Laleeta Das decided late last year to move from Darwin to Melbourne to further her basketball education while pursuing her Year 10 studies. After she won a scholarship to Methodist Ladies College in Kew, her mother Emma did an online search for the city’s “best junior basketball clubs”.

Melbourne Tigers was the first name she saw.

At around the same time, Laleeta’s former Northern Territory state under-age and club teammate Bella Perkins was considering a similar relocation to Victoria, long regarded as the nation’s basketball heartland. Once a scholarship into Year 9 at Melbourne Girls’ Grammar was secured, finding a basketball home was the next priority.

Melbourne Tigers’ home courts, at MSAC, were just three kilometres away from the MGGS boarding house in South Yarra. Tick. And so it was that the combination of proximity, reputation and the recommendation of a school teacher meant that Bella, too, would join the Tigers’ family.

Laleeta, the youngest child of an Indian-Australian family, was offered a place in the 18.2s, and made her debut in the Eltham Dandenong Australia Day tournament at the end of January.

Bella, who has mixed but mostly Indigenous heritage through the Wiradjuri, Wurrumungu, Arrernte and Waanyi tribes, had her match debut for the 16.6s delayed by a clearance complication, but was due to play for the first time on the day the COVID-19 pandemic interrupted the season.

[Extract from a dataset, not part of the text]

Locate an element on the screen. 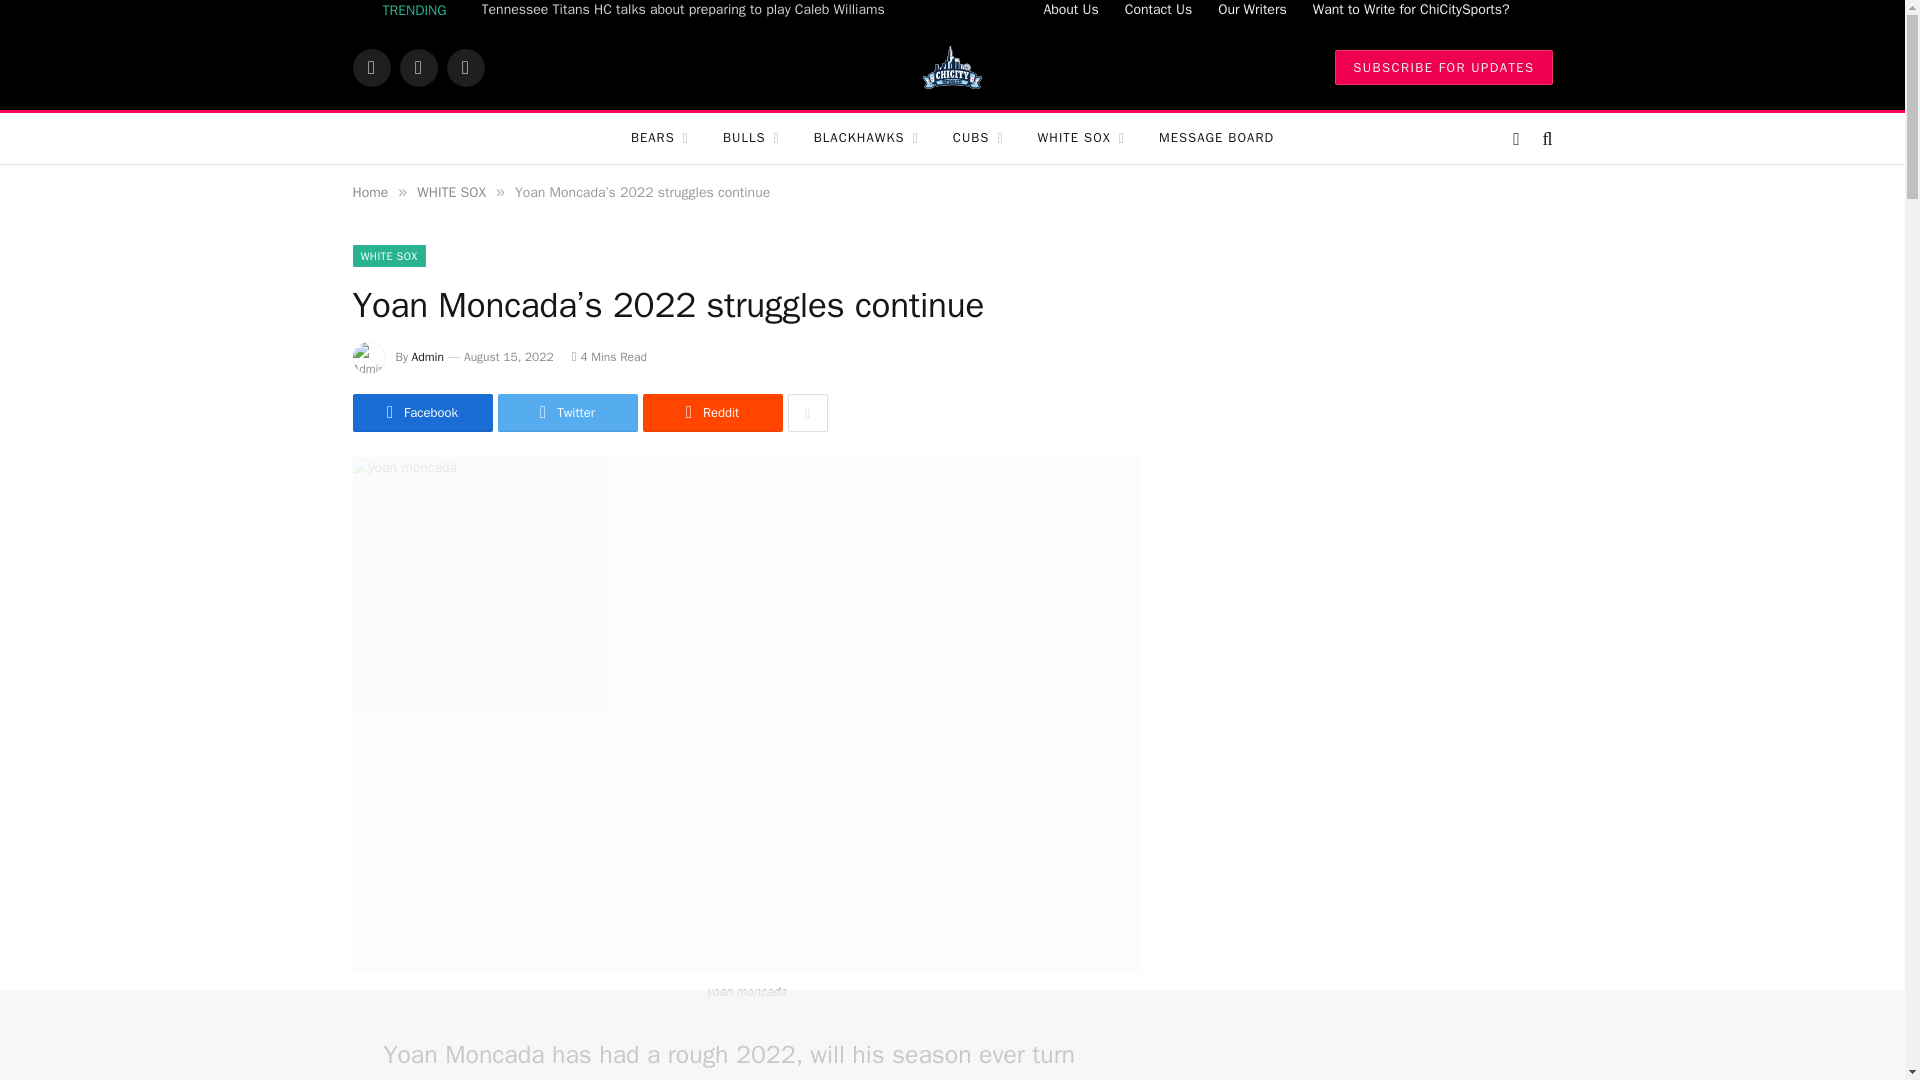 Image resolution: width=1920 pixels, height=1080 pixels. Switch to Dark Design - easier on eyes. is located at coordinates (1516, 138).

Just through training, though, the 14-year-old had already noticed the significant jump in standard. “It was a lot more intense, there’s a lot more skilled players, and there’s lots and lots of divisions,’’ says Bella. “Basketball is such a big thing there.’’

Boarding house closures and the shift to online learning necessitated the girls’ March return to their families in Darwin, but both will be back in Melbourne for the start of term three, at the latest.

The earlier easing of coronavirus-related restrictions means basketball training has already resumed in the NT, with competition to follow in the first week of June.

As her new Tigers friends resume training and await a resumption date, Laleeta admits that she, too, was struck by the difference in the playing level in Victoria – something she had first experienced at nationals.

“It made me train harder when I saw how good everyone else there was,’’ says the 173-centimetre guard/forward, who turns 16 in December, and hopes to get to “just the highest level that I can, I guess’’.

There has been an abundance of support. During Laleeta’s initial stint, 18.2s team manager Lidija Fargher and one parent in particular, Brett Harvey, ferried her to both weekly team training sessions, while a location-influenced transport roster was drawn up for games on Friday nights.

On her daughter’s behalf, Melbourne born-and-raised Emma Swan Das has expressed her gratitude for everyone’s efforts – especially Lidja’s. “She has kept me in the loop and made us feel so welcome. I would also like to mention Emily’s dad Brett Harvey who also went out of his way to take Laleeta to and from Wednesdaytrainings.’’

Zoom has been the vehicle of necessity more recently, for it has enabled both girls to remain in touch with their Tigers’ teammates under the guidance of coaches Stu Hooper (18.2) and Mason Arkell (16.6) for drills, trivia nights and the like.

For both relocated Territorians, it has been good to be home. But, having experienced both school and Tigers-style basketball in Melbourne, it will be even better to be back.